Less than three weeks after leading the Michigan Wolverines to the program’s first national championship since 1997, Harbaugh is leaving his alma mater to become the head coach of the Los Angeles Chargers. The team went 5-12 this past season.
ladies and gentlemen, we got him.
— Los Angeles Chargers (@chargers) January 25, 2024
“Jim Harbaugh is football personified, and I can think of no one better to lead the Chargers forward,” Chargers Owner and Chairman of the Board Dean Spanos said, according to the team’s official site.
This is the second time Harbaugh has jumped from coaching college to professional football. He left Stanford for the San Francisco 49ers in January 2011, four days after winning the Orange Bowl with the Cardinal. In his four seasons in San Fran, he led the 49ers to three straight seasons with at least 11 wins and to Super Bowl XLVII (where he lost to his brother, John, and the Baltimore Ravens).
Following an 8-8 season with the 49ers in 2014, the sides parted ways and Harbaugh answered the call to be the head coach at Michigan, the place it all began for him as a quarterback from 1982-86.
Harbaugh found success in Michigan, like he has at every other stop along the way. He restored the Wolverines to the top of the college football world during his nine-season tenure there, which culminated in his team’s national championship on Jan. 8. Despite a 15-0 record, Harbaugh’s final season in Ann Arbor was perhaps the most tumultuous; he was twice suspended for three games each, but he returned for the postseason and Michigan’s memorable run to the title.
During the award ceremony that night, Harbaugh mentioned God.
“It was a journey — a spiritual journey,” Harbaugh told ESPN’s Rece Davis. “I just took counsel from God, the Holy Spirit. This team, everybody, unanimous support for each other.”
He also mentioned leaning on the counsel of God during his postgame press conference later that night, and also during the March for Life on Jan. 19, when he was asked by Jon Root about what keeps him grounded amid interviews for potential NFL jobs.
— Jon Root (@JonnyRoot_) January 19, 2024
Harbaugh also told Root that an astonishing 70 of his players on the national-championship team were baptized during the 2023 season, which is more than half of Michigan’s roster.
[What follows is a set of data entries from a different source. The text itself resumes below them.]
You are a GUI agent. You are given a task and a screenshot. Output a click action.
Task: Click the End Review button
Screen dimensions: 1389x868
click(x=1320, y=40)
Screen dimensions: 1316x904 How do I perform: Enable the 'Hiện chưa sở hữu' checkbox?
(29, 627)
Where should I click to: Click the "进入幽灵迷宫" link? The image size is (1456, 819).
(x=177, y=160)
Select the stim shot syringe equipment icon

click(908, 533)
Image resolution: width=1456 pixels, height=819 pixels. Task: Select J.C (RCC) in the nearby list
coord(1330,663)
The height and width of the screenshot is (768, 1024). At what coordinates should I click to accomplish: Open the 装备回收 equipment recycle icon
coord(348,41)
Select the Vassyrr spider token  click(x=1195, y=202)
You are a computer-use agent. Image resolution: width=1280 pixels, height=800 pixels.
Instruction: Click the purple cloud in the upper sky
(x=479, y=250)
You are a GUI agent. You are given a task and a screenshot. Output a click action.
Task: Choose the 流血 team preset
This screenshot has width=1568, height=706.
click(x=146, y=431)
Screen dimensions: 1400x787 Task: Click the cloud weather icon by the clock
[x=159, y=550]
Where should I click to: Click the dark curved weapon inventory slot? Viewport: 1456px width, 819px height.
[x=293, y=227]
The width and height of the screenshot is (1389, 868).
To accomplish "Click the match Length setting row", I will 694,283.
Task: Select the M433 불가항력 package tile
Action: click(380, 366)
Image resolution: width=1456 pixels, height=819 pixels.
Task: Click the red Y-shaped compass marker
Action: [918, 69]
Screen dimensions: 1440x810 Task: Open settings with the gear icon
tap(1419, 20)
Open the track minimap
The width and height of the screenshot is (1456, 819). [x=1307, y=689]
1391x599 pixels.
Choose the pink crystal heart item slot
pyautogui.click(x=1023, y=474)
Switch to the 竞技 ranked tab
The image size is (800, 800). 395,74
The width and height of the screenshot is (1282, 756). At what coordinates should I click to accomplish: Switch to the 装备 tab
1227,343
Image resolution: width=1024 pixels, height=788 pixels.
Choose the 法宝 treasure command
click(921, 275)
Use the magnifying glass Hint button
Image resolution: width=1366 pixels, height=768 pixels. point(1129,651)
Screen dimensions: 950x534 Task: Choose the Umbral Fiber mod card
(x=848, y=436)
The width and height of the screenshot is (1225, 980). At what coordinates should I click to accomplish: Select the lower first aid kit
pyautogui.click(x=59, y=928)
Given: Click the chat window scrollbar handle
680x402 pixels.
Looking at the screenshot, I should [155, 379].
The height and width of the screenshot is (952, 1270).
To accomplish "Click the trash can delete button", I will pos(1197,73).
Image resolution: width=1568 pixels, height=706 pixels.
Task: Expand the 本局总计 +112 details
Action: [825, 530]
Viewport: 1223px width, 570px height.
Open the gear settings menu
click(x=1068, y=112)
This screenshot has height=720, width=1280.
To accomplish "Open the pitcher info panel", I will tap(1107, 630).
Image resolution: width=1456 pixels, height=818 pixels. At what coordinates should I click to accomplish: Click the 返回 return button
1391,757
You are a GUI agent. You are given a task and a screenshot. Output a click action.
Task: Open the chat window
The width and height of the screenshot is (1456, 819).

Numerous Wolverine players were outspoken about their faith in Christ and talked about the spiritual unity in the locker room.
Harbaugh, who has taken multiple trips to Peru for mission work, was asked about his faith in the days leading up to Michigan’s College Football Playoff semifinal win against Alabama.
“I have a feeling that if Jesus would have come back now in this era, I suppose that many of the Biblical analogies and teachings would be about sports, as well as agriculture, maybe a combination of the two,” Harbaugh said, according to the Detroit Free Press. “Solomon would have been a great coach, too. I have that feeling.
“Jesus would have been a five-star. He would have been a five-star player, no doubt about it. He would have been a Hall of Fame coach.”
Now that his days at Michigan are over, Harbaugh is ready to write his next chapter with the Chargers, the franchise with which he spent the 1999 and 2000 seasons as a player. Yet even in the uncertainties of a new chapter, Harbaugh knows the Lord is the same yesterday, today and forever, and His counsel is always sure.